#### Supplied material:
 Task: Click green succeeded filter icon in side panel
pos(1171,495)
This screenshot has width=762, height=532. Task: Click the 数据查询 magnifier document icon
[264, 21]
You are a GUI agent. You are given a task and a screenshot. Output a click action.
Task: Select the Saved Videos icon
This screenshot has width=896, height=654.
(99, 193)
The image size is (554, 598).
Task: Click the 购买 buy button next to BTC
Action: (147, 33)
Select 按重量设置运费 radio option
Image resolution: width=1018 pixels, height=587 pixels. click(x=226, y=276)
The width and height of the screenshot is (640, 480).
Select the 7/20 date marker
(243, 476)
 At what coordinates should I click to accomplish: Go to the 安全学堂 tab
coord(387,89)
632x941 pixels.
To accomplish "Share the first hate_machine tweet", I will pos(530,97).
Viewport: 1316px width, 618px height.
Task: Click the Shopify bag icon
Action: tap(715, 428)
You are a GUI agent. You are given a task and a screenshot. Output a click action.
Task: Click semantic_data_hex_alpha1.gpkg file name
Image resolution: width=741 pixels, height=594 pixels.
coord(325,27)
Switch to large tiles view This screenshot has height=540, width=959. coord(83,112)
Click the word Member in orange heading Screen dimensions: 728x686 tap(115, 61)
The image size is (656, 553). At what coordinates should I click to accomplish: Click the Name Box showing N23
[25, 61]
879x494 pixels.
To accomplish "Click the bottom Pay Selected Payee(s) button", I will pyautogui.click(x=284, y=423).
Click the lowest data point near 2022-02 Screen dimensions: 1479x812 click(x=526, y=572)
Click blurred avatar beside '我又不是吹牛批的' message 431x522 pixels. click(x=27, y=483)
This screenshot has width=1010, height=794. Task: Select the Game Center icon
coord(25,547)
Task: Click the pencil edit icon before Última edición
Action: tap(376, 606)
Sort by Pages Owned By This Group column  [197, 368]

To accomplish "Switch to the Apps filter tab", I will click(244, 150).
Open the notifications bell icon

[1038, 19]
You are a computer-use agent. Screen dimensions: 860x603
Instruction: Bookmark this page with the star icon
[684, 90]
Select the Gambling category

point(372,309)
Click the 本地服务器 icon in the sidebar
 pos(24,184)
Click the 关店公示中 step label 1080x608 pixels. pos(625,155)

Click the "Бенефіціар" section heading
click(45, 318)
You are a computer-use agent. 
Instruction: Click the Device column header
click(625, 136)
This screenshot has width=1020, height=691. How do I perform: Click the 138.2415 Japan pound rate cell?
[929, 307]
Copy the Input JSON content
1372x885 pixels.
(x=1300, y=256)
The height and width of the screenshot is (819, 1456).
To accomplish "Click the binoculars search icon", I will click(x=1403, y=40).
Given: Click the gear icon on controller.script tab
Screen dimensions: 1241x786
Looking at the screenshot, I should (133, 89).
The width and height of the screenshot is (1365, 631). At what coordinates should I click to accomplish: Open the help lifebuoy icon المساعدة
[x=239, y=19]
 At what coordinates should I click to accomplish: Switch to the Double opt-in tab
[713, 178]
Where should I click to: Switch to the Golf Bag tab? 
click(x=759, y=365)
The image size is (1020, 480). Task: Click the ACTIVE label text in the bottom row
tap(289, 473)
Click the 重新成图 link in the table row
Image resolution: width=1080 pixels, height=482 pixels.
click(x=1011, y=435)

#### Task to carry out:
When you repeat the data, keep each line exactly as given.

#### Answer to this exercise:
 Task: Click green succeeded filter icon in side panel
pos(1171,495)
This screenshot has width=762, height=532. Task: Click the 数据查询 magnifier document icon
[264, 21]
You are a GUI agent. You are given a task and a screenshot. Output a click action.
Task: Select the Saved Videos icon
This screenshot has width=896, height=654.
(99, 193)
The image size is (554, 598).
Task: Click the 购买 buy button next to BTC
Action: (147, 33)
Select 按重量设置运费 radio option
Image resolution: width=1018 pixels, height=587 pixels. click(x=226, y=276)
The width and height of the screenshot is (640, 480).
Select the 7/20 date marker
(243, 476)
 At what coordinates should I click to accomplish: Go to the 安全学堂 tab
coord(387,89)
632x941 pixels.
To accomplish "Share the first hate_machine tweet", I will pos(530,97).
Viewport: 1316px width, 618px height.
Task: Click the Shopify bag icon
Action: tap(715, 428)
You are a GUI agent. You are given a task and a screenshot. Output a click action.
Task: Click semantic_data_hex_alpha1.gpkg file name
Image resolution: width=741 pixels, height=594 pixels.
coord(325,27)
Switch to large tiles view This screenshot has height=540, width=959. coord(83,112)
Click the word Member in orange heading Screen dimensions: 728x686 tap(115, 61)
The image size is (656, 553). At what coordinates should I click to accomplish: Click the Name Box showing N23
[25, 61]
879x494 pixels.
To accomplish "Click the bottom Pay Selected Payee(s) button", I will pyautogui.click(x=284, y=423).
Click the lowest data point near 2022-02 Screen dimensions: 1479x812 click(x=526, y=572)
Click blurred avatar beside '我又不是吹牛批的' message 431x522 pixels. click(x=27, y=483)
This screenshot has width=1010, height=794. Task: Select the Game Center icon
coord(25,547)
Task: Click the pencil edit icon before Última edición
Action: tap(376, 606)
Sort by Pages Owned By This Group column  [197, 368]

To accomplish "Switch to the Apps filter tab", I will click(244, 150).
Open the notifications bell icon

[1038, 19]
You are a computer-use agent. Screen dimensions: 860x603
Instruction: Bookmark this page with the star icon
[684, 90]
Select the Gambling category

point(372,309)
Click the 本地服务器 icon in the sidebar
 pos(24,184)
Click the 关店公示中 step label 1080x608 pixels. pos(625,155)

Click the "Бенефіціар" section heading
click(45, 318)
You are a computer-use agent. 
Instruction: Click the Device column header
click(625, 136)
This screenshot has width=1020, height=691. How do I perform: Click the 138.2415 Japan pound rate cell?
[929, 307]
Copy the Input JSON content
1372x885 pixels.
(x=1300, y=256)
The height and width of the screenshot is (819, 1456).
To accomplish "Click the binoculars search icon", I will click(x=1403, y=40).
Given: Click the gear icon on controller.script tab
Screen dimensions: 1241x786
Looking at the screenshot, I should (133, 89).
The width and height of the screenshot is (1365, 631). At what coordinates should I click to accomplish: Open the help lifebuoy icon المساعدة
[x=239, y=19]
 At what coordinates should I click to accomplish: Switch to the Double opt-in tab
[713, 178]
Where should I click to: Switch to the Golf Bag tab? 
click(x=759, y=365)
The image size is (1020, 480). Task: Click the ACTIVE label text in the bottom row
tap(289, 473)
Click the 重新成图 link in the table row
Image resolution: width=1080 pixels, height=482 pixels.
click(x=1011, y=435)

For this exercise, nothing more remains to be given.